--- Assigned task ---
Output the lines from the one containing "How do I perform: Toggle" through the last line of the material below, exactly; please do not include pictures.

--- Source material ---

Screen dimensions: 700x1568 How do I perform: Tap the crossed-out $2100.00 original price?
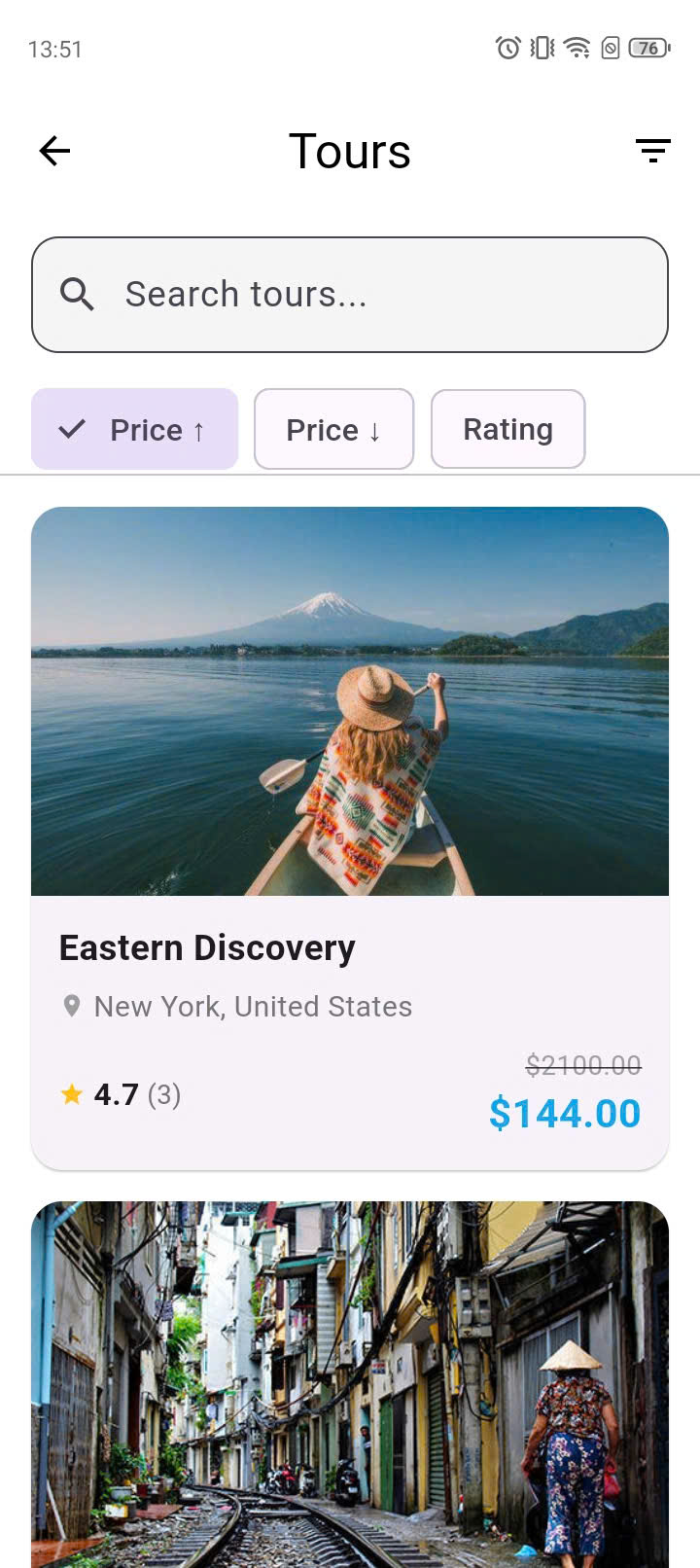point(583,1065)
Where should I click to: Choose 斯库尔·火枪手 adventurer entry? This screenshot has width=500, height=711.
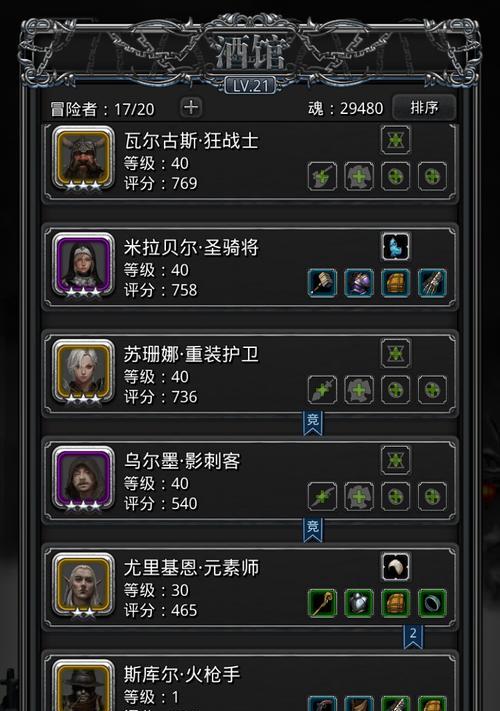(250, 682)
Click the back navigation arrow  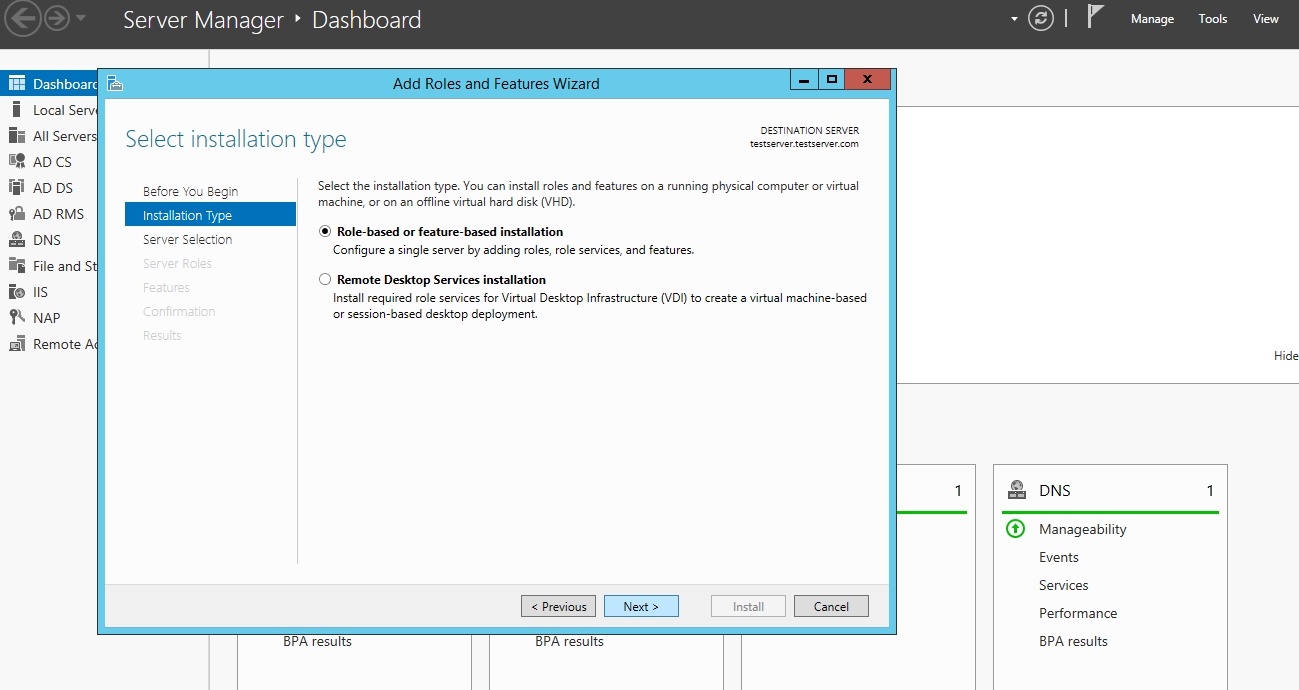click(x=23, y=19)
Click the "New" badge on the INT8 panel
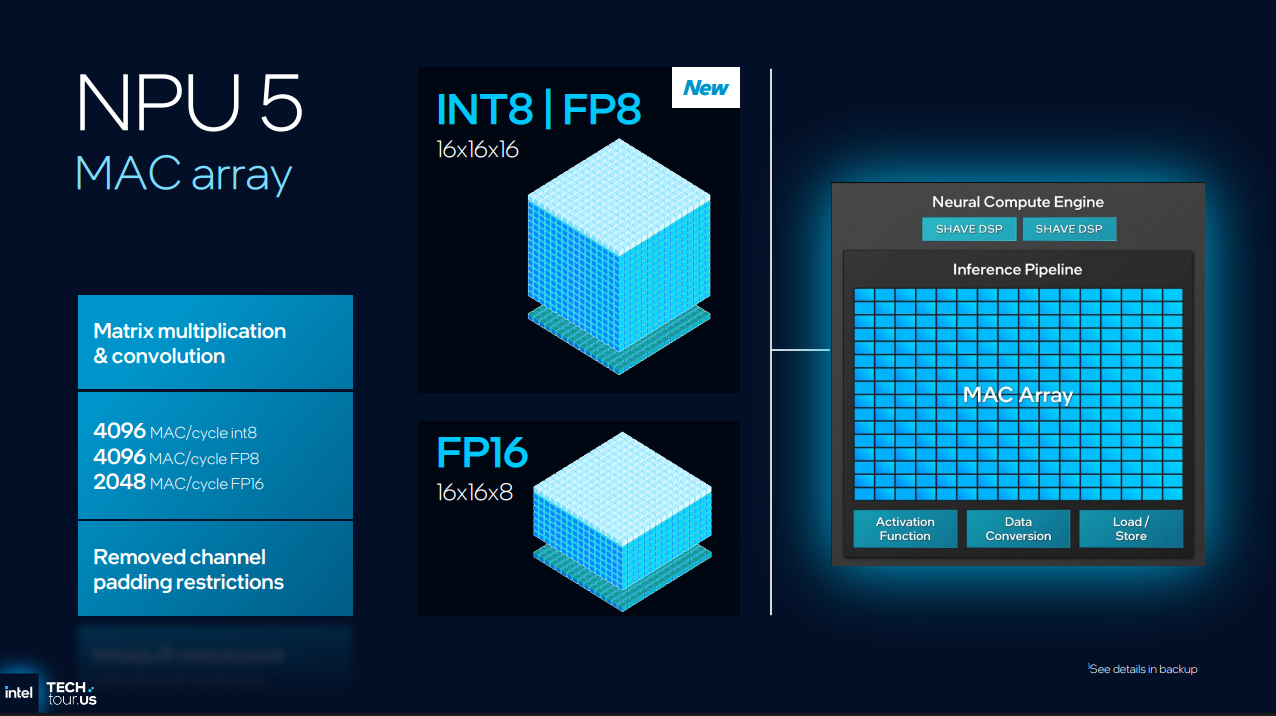The width and height of the screenshot is (1276, 716). (x=705, y=88)
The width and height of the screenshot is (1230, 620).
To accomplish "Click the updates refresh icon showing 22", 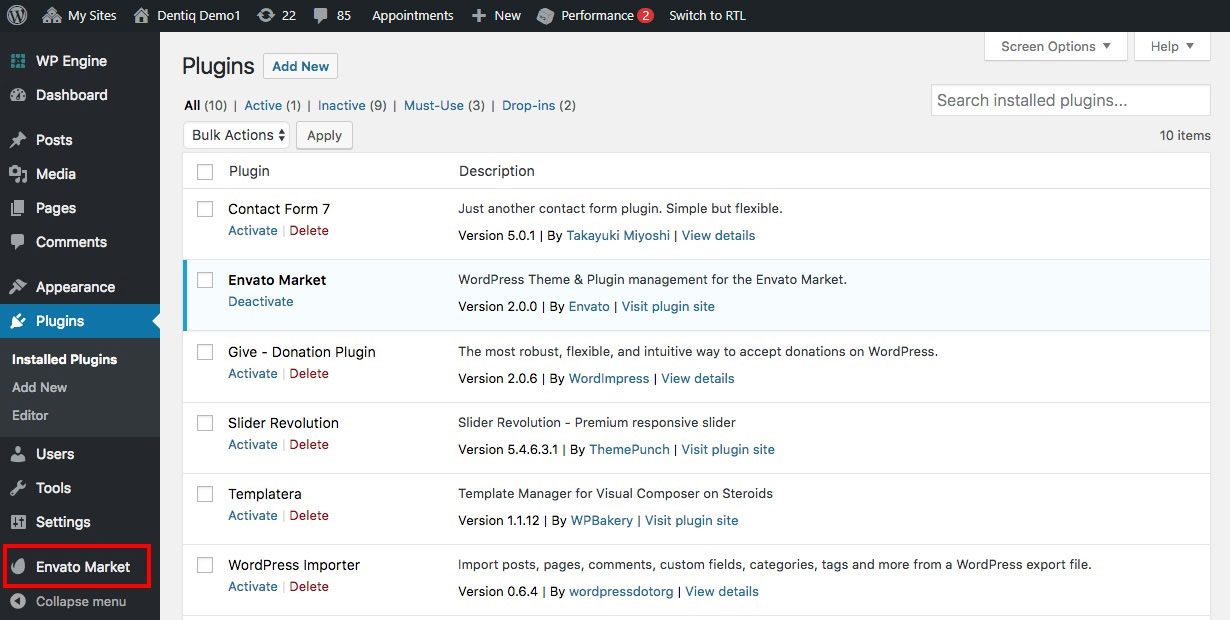I will pos(266,15).
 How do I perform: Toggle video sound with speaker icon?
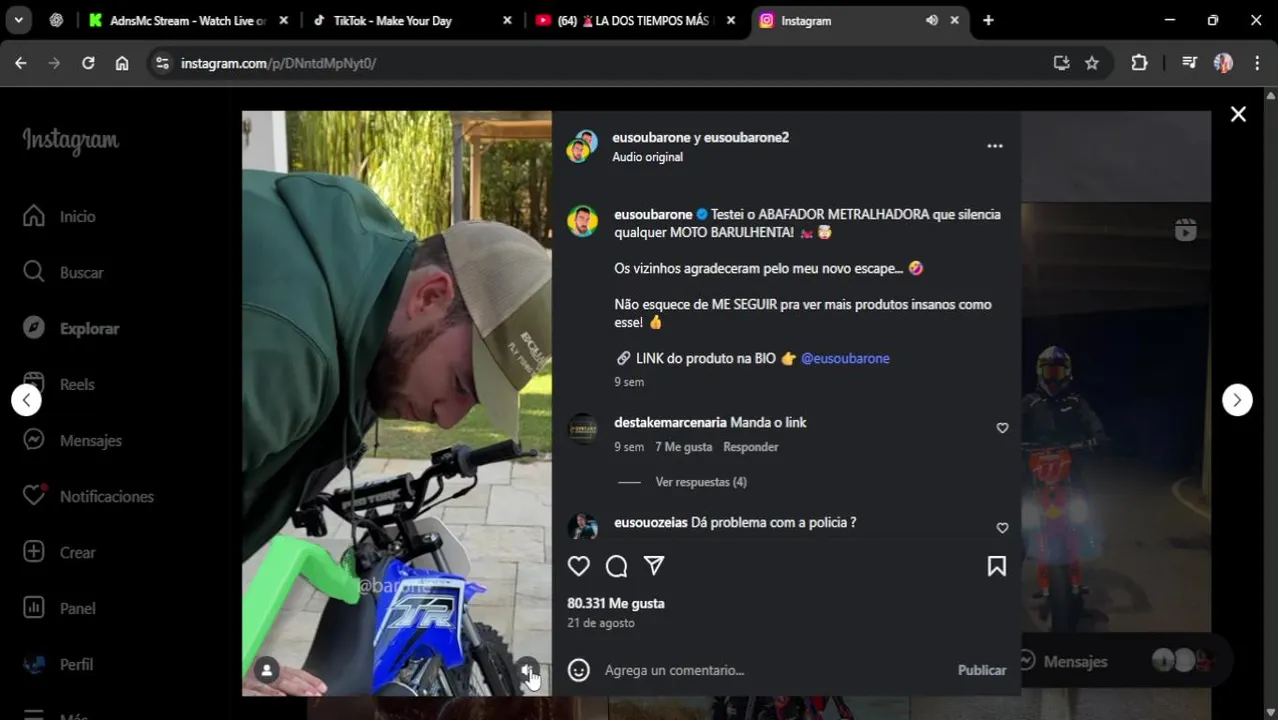[526, 670]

--- Completed exercise ---
 How do I perform: Toggle video sound with speaker icon?
[526, 670]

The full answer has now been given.